In order for shared prosperity to be calculated for a country the following three criteria must be met:

  1. Two comparable household surveys must be available.

  2. Among comparable surveys, one must be conducted within two years of the latest reference year (currently 2018) and the other within two years of five years prior to the reference year (currently 2013).

  3. The period between the initial and end years should range between three and seven years. For example, a shared prosperity period of 2014–15 meets the second selection criterion but would not be allowed because it does not meet this third requirement.

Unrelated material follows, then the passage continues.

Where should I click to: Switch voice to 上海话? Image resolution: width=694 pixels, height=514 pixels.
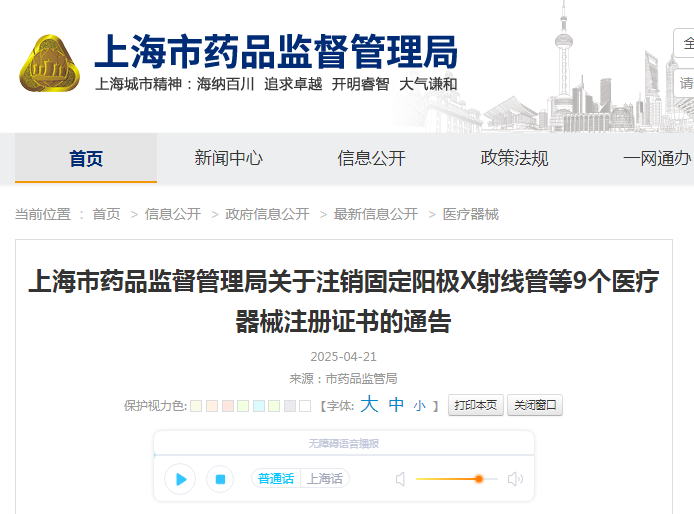[x=324, y=479]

In cases where multiple surveys fulfill these criteria, the most recent survey years are typically chosen. In countries in Europe and Central Asia using incomes as the welfare aggregate, households with negative incomes are included when estimating shared prosperity.

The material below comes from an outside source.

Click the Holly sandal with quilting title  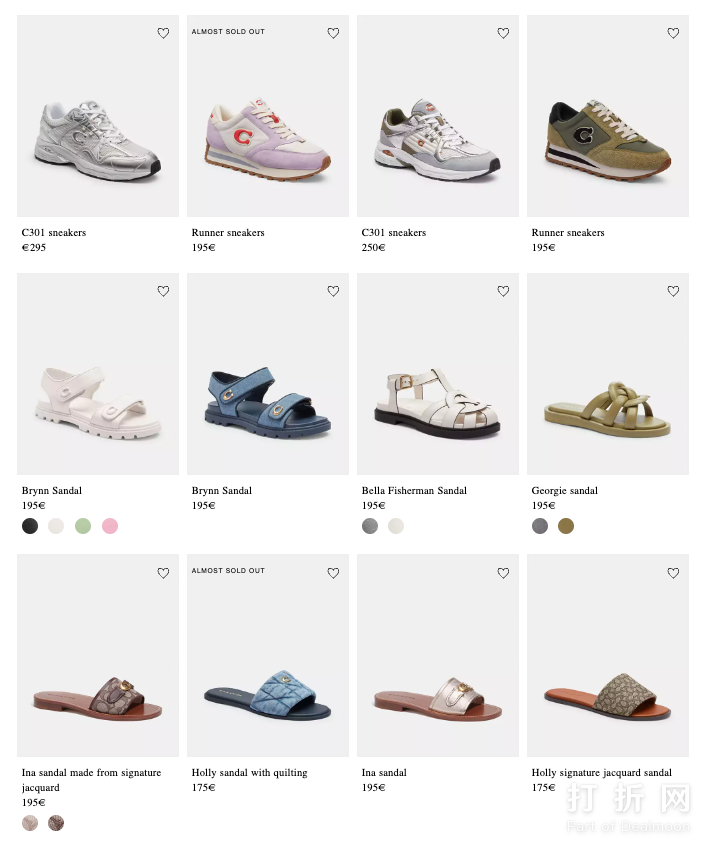249,773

More information on shared prosperity can be found at the Global Database of Shared Prosperity.

Shared prosperity premium

The shared prosperity premium, \(spp\), measures the difference in annualized growth of the bottom 40%, shared prosperity, \(sp\), and the annualized growth of the mean:

\[ spp = \left(\frac{\mu_{b40,t_2}}{\mu_{b40,t_1}}\right)^{\frac{1}{t_2-t_1}} - \left(\frac{\mu_{t_2}}{\mu_{t_1}}\right)^{\frac{1}{t_2-t_1}}. \]

References

Alkire, Sabina, José Manuel Roche, Paola Ballon, James Foster, Maria Emma Santos, and Suman Seth. 2015. Multidimensional Poverty Measurement and Analysis. Oxford University Press, USA. https://ophi.org.uk/multidimensional-poverty-measurement-and-analysis/.
Datt, Gaurav. 1998. “Computational Tools for Poverty Measurement and Analysis.” http://ebrary.ifpri.org/utils/getfile/collection/p15738coll2/id/125673/filename/125704.pdf.
Haughton, Jonathan, and Shahidur R Khandker. 2009. Handbook on Poverty and Inequality. World Bank Publications. https://openknowledge.worldbank.org/handle/10986/11985.
Ravallion, Martin, and Shaohua Chen. 1997. “What Can New Survey Data Tell Us about Recent Changes in Distribution and Poverty?” The World Bank Economic Review 11 (2): 357–82. https://www.jstor.org/stable/3990232.
Wolfson, Michael C. 1994. “When Inequalities Diverge.” The American Economic Review 84 (2): 353–58. https://www.jstor.org/stable/2117858.
World Bank. 2018. Poverty and Shared Prosperity 2018: Piecing Together the Poverty Puzzle. Washington, DC: World Bank. https://openknowledge.worldbank.org/handle/10986/30418.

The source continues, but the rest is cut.